Except that that’s not exactly true. I honestly don’t remember giving actual advice to a cyber friend. And if I did, it sure as hell wouldn’t be the advice I give to my real life friends. I’m much more sensitive to people online than I am to real life people. If for no other reason than the fact that I feel a person who seeks advice from a perfect stranger on the Internet must be pretty confused and desperate. Pearls of wisdom such as: ‘Suck it up, don’t be such a baby, and make your own decisions’ are usually reserved for real life friends that I am confident can handle the tough love.

The message is the same for a cyber friend, but it is usually conveyed in a slightly more sensitive tone. (I.e.: Everything will be OK. Do what makes you happy. I am confident that you will make the right decision) I have never told anyone to end their relationship, I have never insisted that they quit their job, I have never recommended a ’sound investment.’ My only mistake is continually overestimating the decision-making capabilities of people. Who knew the ‘right’ decision would be so elusive to some people? Things are normally very cut and dry in my life, very black and white. Other people seem to have many different shades of gray clouding up their lives.

But you know what? That’s not my fault. And what’s more is, it’s not my problem.

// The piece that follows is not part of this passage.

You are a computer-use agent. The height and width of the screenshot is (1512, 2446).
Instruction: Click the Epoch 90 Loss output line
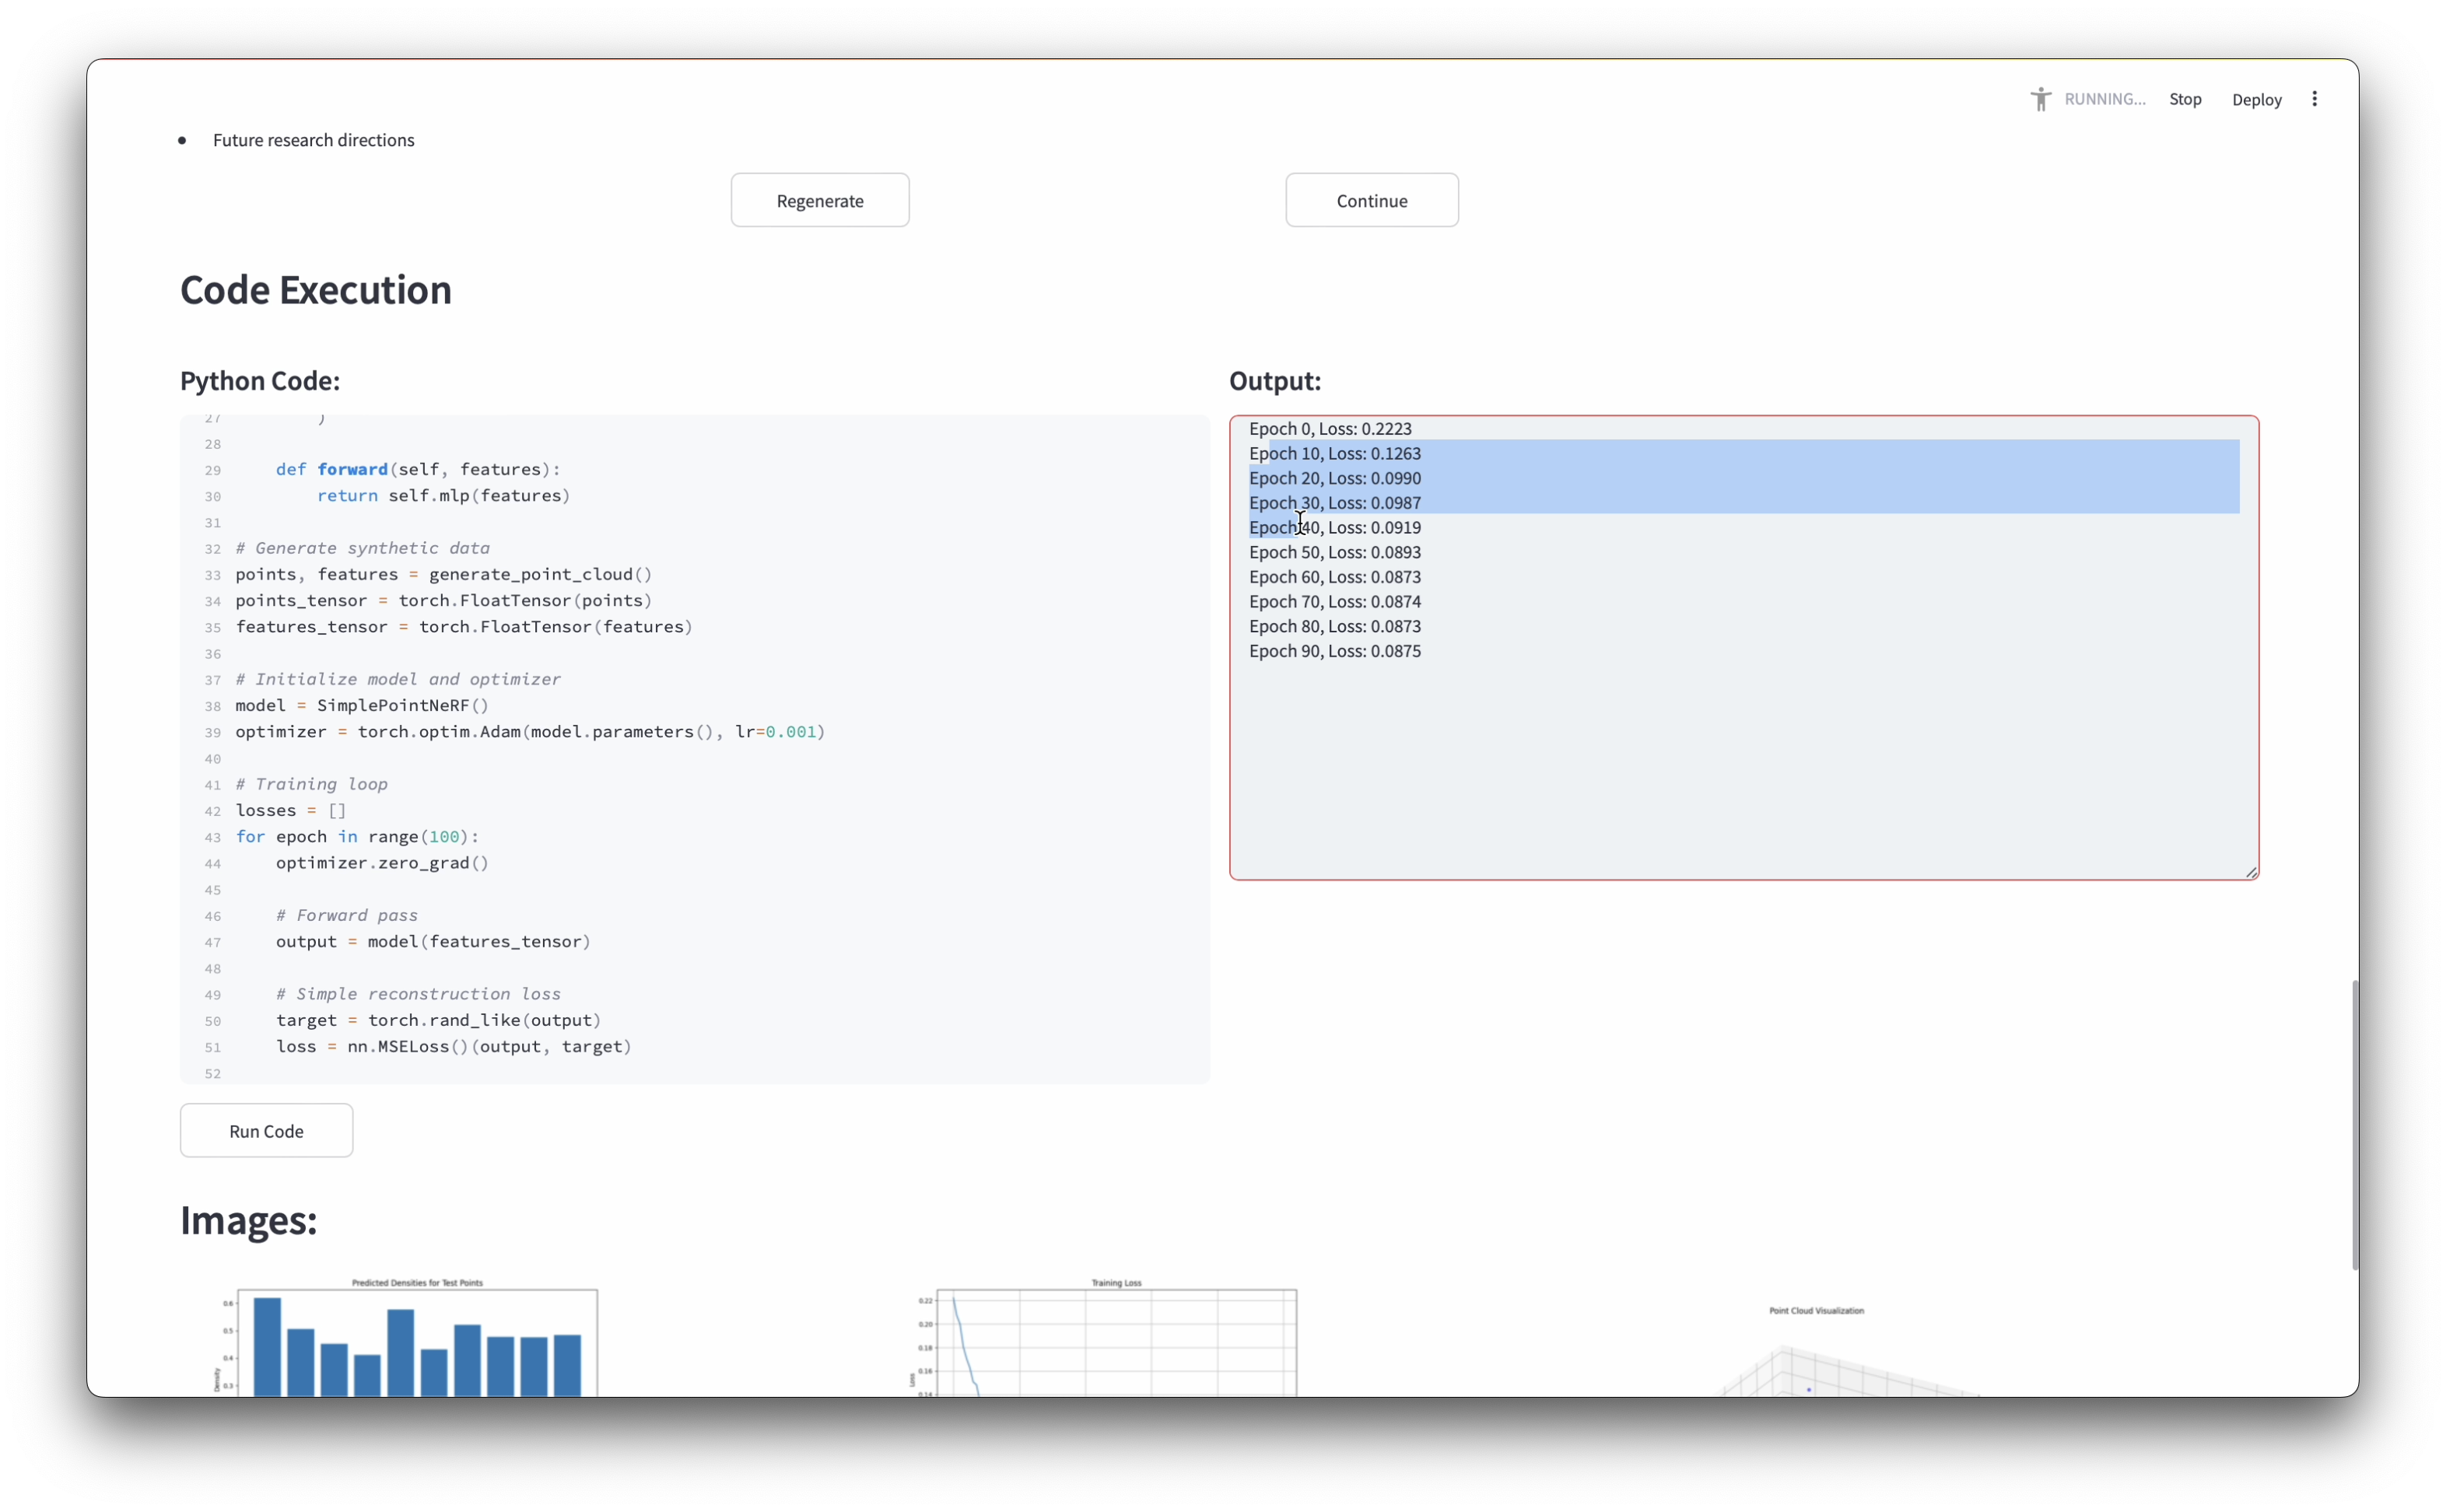click(1334, 651)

The icing on the cake is that people fail to realize that I am a human being too, and their fucked up multicolored lives are imposing on MINE. They cry and whine to me when I can’t solve all their problems and blame me when things go wrong. They fail to recognize that they’ve been using me as a dumping ground and that I never asked or wanted to be involved. But, out of the goodness of my heart, I have sacrificed large quantities of MY time to listen and offer comfort. And although I blame no one but myself, MY grades are dropping, MY work is being affected, *I* am having trouble getting to sleep at night. And for what? WHAT HAVE I GAINED?

Not a damn thing.

In fact, for all of my efforts, I have been accused of being heartless, insensitive, manipulative and promiscuous. Funny thing is, I was under the impression I listened because I CARED.

However, popular opinion maintains otherwise. This time, I am going with popular opinion. I AM cruel, unhappy, cynical, insensitive and promiscuous. If you think it, it must be true.

Right now, I’m going to go kick a puppy. When I wake up in the morning, I think I might start worshipping Satan.